Tiska Djanet Airport is an airport serving Djanet, Algeria. The airport is in the desert 30 km south of Djanet. There is a VOR/DME and an NDB on the field for navigation.

== History ==
Originally, Djanet Aerodrome served the city of Djanet, and was located 12 km south of Djanet. In 1981, construction of a new airport located 18 kilometres south from the aerodrome began. Two new runways, one main measuring 3,000 metres in length and one secondary measuring 1,400 metres in length were built. During a trip that spanned 26 to 31 January, 1981, Minister of Public Works Mohamed Kortebi inspected the construction progress of the airport. In 1984, Tiska Djanet Airport was opened, replacing the existing aerodrome.
In May 2002, ENNA completed a new technical block and an electrical power station.

=== 2007 Djanet Airport attack ===
Dissatisfaction with the Algerian authorities, backed by rising unemployment, food price, and civil unrest, drove Tuareg youths from the Djanet oasis to launch an attack on the airport. However, other reports are conflicting to the incident. Other US information services state, that al-Qaeda terrorists based in northern Mali were behind the attacks.

▬▬▬▬▬▬

Requests:
1) Return the Tiska Djanet Airport passage from "Tiska Djanet Airport is" to "electrical power station.", word for word.
2) Resume the Tiska Djanet Airport passage, picking up right after its last sentence.
None of the lines has any part in these tasks.

Dataset content:
▬▬▬▬▬▬

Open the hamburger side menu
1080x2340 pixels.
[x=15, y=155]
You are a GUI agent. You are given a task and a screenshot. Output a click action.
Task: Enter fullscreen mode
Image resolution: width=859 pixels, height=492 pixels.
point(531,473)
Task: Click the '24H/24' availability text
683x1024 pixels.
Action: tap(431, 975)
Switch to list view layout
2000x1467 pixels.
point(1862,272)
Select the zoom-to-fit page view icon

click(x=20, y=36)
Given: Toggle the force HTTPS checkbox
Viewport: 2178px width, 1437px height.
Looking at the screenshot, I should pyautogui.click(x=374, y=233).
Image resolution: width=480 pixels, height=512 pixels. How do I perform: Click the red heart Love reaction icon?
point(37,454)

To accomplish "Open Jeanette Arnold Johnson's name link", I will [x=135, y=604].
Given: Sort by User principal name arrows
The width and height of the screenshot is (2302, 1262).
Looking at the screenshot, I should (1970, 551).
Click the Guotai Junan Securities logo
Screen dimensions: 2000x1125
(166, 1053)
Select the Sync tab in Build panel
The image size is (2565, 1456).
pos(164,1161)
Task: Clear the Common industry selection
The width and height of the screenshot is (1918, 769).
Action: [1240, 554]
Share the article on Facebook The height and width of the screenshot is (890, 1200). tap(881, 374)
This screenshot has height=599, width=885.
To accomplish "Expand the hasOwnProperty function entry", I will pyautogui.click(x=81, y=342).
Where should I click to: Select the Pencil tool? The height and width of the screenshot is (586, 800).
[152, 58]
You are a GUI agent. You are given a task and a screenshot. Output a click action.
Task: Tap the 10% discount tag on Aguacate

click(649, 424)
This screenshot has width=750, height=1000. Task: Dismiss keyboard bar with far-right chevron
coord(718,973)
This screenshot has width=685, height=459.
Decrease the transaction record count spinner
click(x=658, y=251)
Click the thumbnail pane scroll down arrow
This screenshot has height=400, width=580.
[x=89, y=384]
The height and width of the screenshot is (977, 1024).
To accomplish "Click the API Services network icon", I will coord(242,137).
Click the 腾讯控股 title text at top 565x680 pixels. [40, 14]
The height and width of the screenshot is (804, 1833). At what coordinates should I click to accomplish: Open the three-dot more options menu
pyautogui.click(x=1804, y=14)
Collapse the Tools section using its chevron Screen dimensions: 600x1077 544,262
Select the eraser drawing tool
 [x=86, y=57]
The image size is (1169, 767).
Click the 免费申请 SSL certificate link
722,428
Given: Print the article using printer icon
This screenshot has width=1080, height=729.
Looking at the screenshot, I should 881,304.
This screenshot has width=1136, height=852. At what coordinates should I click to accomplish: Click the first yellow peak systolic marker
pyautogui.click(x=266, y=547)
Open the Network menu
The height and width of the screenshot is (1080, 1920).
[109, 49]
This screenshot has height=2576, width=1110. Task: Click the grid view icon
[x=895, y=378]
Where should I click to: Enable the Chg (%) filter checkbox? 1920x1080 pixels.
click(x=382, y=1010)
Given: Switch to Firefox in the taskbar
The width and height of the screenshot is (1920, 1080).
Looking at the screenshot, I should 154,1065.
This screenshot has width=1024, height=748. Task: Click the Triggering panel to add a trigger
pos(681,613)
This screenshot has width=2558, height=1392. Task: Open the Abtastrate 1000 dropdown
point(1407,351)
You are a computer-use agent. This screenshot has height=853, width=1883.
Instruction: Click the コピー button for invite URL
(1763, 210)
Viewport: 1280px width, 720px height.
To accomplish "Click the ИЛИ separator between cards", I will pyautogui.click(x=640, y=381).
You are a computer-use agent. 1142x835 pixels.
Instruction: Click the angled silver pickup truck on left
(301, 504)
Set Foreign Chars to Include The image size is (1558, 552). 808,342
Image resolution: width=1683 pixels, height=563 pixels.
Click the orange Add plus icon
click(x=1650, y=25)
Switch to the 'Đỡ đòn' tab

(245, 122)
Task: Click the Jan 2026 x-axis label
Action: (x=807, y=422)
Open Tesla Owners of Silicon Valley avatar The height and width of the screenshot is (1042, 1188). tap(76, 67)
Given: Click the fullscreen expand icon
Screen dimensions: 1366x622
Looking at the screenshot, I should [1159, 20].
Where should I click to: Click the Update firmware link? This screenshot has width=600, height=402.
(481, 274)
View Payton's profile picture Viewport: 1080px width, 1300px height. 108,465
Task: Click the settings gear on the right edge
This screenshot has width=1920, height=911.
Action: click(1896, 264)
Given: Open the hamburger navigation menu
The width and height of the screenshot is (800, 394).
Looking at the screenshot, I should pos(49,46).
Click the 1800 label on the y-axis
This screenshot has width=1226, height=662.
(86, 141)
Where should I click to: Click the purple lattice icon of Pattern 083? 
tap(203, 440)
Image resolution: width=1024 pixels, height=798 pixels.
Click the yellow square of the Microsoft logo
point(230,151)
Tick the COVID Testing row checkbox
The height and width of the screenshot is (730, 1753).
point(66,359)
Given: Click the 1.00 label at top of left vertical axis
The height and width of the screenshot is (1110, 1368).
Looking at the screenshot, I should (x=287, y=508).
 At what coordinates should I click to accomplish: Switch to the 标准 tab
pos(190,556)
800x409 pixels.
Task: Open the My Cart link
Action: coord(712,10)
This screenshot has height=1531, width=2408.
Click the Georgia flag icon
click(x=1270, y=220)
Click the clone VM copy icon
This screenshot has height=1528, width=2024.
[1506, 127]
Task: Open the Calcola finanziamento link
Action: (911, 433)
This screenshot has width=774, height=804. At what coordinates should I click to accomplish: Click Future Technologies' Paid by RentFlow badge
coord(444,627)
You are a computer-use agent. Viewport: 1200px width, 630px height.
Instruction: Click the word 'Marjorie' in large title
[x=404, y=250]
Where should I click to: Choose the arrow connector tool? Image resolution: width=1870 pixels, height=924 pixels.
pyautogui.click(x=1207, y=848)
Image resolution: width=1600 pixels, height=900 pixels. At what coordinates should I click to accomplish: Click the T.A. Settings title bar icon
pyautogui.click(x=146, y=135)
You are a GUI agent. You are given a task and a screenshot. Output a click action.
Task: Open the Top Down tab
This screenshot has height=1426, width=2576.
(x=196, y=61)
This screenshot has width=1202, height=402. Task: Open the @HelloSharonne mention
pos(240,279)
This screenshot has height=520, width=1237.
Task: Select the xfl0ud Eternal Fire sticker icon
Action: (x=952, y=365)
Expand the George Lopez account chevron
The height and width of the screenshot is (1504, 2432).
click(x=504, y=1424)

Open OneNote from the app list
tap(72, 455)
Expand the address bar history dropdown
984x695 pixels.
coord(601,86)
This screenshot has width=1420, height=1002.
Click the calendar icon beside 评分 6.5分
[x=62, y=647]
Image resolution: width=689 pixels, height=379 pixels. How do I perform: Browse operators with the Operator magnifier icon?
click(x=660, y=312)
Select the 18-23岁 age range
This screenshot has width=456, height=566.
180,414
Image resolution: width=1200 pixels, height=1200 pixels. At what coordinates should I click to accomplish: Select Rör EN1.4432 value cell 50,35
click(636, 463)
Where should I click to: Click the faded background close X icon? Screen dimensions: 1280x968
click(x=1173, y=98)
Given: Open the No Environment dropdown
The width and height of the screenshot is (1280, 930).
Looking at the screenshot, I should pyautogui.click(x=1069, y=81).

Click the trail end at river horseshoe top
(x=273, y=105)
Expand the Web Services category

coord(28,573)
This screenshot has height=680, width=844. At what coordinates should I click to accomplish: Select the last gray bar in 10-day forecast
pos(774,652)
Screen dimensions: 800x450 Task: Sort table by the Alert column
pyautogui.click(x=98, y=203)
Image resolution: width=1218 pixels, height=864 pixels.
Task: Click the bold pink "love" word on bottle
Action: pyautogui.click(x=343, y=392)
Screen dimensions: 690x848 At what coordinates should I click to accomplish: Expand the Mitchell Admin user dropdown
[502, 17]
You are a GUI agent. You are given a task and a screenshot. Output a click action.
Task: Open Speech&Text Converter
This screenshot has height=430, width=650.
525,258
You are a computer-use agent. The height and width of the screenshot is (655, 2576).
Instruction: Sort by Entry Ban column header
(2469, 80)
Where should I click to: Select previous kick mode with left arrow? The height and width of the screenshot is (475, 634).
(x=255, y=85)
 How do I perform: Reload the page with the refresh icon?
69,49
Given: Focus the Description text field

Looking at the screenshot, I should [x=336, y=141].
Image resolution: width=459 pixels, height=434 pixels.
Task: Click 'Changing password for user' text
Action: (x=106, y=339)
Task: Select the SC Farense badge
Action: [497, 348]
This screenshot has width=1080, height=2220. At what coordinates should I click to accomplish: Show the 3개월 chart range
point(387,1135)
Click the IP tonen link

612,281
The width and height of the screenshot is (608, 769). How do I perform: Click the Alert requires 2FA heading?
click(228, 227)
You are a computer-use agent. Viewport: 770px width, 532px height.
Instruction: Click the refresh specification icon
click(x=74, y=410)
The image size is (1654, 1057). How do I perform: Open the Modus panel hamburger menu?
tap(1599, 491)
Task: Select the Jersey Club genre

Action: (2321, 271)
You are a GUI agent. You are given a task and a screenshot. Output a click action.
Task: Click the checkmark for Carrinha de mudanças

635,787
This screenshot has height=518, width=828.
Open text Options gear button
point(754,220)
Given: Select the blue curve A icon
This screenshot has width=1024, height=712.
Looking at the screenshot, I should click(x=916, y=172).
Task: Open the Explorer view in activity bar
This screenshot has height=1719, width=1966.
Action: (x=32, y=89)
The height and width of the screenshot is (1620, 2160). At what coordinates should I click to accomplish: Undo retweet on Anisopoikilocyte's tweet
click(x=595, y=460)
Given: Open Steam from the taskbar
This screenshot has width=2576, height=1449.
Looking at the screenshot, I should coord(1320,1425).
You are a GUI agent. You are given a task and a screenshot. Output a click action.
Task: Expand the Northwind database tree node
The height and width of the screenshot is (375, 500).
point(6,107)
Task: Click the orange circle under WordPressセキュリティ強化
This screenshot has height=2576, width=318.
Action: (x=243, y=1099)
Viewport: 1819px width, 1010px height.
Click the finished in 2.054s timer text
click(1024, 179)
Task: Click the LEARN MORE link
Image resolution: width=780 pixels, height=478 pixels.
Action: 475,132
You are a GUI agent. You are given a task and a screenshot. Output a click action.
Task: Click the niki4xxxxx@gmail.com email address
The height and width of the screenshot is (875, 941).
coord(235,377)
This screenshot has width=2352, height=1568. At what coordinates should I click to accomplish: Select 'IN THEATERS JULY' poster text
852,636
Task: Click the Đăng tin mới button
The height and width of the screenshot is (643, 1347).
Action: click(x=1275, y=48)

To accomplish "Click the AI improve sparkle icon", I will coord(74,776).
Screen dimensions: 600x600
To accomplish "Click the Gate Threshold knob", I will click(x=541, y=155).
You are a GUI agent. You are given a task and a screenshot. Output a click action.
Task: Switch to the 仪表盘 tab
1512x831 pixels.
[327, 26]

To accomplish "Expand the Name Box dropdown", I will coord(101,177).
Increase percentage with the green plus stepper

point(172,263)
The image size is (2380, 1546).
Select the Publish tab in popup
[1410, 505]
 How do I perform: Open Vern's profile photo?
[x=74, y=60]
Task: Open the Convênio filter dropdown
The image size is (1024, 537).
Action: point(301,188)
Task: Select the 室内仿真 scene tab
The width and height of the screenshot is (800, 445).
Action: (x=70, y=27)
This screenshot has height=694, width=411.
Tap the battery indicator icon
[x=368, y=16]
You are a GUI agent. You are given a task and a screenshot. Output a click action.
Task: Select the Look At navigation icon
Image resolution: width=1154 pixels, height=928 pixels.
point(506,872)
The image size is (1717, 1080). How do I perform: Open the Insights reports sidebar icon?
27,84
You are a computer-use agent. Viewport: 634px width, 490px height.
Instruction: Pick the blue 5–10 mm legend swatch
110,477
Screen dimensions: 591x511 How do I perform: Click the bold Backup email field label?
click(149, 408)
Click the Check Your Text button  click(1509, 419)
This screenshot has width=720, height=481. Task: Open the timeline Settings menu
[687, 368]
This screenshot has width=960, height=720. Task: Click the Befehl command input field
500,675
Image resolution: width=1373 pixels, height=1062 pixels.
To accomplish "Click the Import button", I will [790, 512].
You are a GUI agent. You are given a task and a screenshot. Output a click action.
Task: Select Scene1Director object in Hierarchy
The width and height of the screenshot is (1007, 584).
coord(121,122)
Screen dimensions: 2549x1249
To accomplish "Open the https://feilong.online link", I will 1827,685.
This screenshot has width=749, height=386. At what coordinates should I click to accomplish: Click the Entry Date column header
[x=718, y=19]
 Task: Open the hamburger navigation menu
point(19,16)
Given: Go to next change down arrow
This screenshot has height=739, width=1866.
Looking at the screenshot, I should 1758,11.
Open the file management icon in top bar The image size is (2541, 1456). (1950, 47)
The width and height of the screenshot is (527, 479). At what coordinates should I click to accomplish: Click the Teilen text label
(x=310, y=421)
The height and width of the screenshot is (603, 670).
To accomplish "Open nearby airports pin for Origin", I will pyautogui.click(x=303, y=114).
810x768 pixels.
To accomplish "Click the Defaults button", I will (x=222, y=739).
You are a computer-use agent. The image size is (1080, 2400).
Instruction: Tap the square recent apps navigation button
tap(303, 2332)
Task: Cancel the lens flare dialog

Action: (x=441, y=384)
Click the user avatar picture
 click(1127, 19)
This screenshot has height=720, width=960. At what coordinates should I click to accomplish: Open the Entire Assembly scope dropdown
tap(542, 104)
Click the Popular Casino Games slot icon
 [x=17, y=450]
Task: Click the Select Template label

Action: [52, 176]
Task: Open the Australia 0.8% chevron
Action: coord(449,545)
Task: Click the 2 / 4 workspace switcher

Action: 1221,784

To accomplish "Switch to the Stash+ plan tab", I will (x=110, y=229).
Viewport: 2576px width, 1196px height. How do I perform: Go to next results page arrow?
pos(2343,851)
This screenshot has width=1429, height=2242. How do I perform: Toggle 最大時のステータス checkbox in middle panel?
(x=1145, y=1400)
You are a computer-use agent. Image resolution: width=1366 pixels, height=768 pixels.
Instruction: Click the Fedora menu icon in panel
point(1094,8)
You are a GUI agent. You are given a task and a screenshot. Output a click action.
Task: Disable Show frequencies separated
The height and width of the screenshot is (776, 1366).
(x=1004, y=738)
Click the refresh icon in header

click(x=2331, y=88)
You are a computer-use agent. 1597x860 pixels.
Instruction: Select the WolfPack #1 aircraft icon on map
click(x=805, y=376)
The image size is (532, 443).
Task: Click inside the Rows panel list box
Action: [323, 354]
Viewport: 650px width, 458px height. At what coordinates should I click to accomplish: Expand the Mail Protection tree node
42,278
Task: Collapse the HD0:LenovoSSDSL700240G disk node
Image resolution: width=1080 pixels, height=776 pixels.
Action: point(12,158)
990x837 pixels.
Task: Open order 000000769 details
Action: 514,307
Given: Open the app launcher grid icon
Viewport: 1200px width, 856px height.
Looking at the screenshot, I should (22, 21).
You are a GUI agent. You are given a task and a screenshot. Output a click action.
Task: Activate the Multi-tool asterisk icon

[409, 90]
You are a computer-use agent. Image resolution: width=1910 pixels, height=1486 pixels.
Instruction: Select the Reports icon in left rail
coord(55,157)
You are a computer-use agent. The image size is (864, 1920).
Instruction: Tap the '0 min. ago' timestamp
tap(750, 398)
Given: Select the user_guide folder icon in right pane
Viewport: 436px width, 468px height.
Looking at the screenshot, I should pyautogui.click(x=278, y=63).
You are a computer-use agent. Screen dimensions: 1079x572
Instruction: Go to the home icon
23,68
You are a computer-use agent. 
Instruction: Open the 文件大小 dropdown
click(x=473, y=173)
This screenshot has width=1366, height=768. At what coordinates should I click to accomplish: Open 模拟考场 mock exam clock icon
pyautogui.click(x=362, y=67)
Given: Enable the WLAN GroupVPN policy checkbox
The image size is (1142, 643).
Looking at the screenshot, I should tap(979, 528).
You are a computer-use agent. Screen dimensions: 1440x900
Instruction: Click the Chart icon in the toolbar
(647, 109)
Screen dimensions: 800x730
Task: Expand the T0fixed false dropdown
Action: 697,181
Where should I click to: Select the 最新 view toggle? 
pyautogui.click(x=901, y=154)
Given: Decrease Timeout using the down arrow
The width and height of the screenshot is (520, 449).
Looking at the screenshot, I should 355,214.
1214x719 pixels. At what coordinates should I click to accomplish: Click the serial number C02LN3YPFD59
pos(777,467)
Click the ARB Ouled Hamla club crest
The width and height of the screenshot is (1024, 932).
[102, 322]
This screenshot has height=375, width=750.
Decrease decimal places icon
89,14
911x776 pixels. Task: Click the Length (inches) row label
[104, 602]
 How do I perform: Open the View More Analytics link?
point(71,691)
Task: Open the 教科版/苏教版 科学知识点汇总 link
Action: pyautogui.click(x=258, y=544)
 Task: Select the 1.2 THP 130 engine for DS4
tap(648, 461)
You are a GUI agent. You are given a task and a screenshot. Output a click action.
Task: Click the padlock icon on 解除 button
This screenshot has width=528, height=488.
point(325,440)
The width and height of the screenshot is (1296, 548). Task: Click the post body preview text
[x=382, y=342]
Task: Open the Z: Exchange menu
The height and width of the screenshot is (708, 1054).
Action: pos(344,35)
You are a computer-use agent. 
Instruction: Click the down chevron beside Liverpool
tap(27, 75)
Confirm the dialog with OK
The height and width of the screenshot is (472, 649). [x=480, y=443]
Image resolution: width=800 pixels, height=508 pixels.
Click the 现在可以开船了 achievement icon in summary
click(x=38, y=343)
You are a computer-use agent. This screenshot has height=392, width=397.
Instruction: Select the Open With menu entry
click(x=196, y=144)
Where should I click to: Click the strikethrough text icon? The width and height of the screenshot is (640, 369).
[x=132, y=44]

▬▬▬▬▬▬

Per-task outputs:
1)
Tiska Djanet Airport is an airport serving Djanet, Algeria. The airport is in the desert 30 km south of Djanet. There is a VOR/DME and an NDB on the field for navigation.

== History ==
Originally, Djanet Aerodrome served the city of Djanet, and was located 12 km south of Djanet. In 1981, construction of a new airport located 18 kilometres south from the aerodrome began. Two new runways, one main measuring 3,000 metres in length and one secondary measuring 1,400 metres in length were built. During a trip that spanned 26 to 31 January, 1981, Minister of Public Works Mohamed Kortebi inspected the construction progress of the airport. In 1984, Tiska Djanet Airport was opened, replacing the existing aerodrome.
In May 2002, ENNA completed a new technical block and an electrical power station.

2)
According to Algerian media, on 8 November 2007, about ten terrorists arrived in three off-road vehicles and fired at Djanet Airport using rocket-propelled grenades and machine guns. No deaths or injuries were reported at the time of attack. Independent French newspaper, El Watan stated that the terrorists damaged an Air Algérie plane, while Le Soir d'Algérie reported at two helicopters and a military aircraft were hit.

Most reports stated that the attackers were able to escape by crossing into the border with Niger and Mali. However, Echorouk Al Yaoumi—an Algerian newspaper owned by private media conglomerate Echorouk Group—added that army forces responded with an operation that resulted in the captures and deaths of the terrorists. The incident was further embellished by Algerian authorities, stating that the Djanet attackers initially attacked oil facilities—although there were none in the region.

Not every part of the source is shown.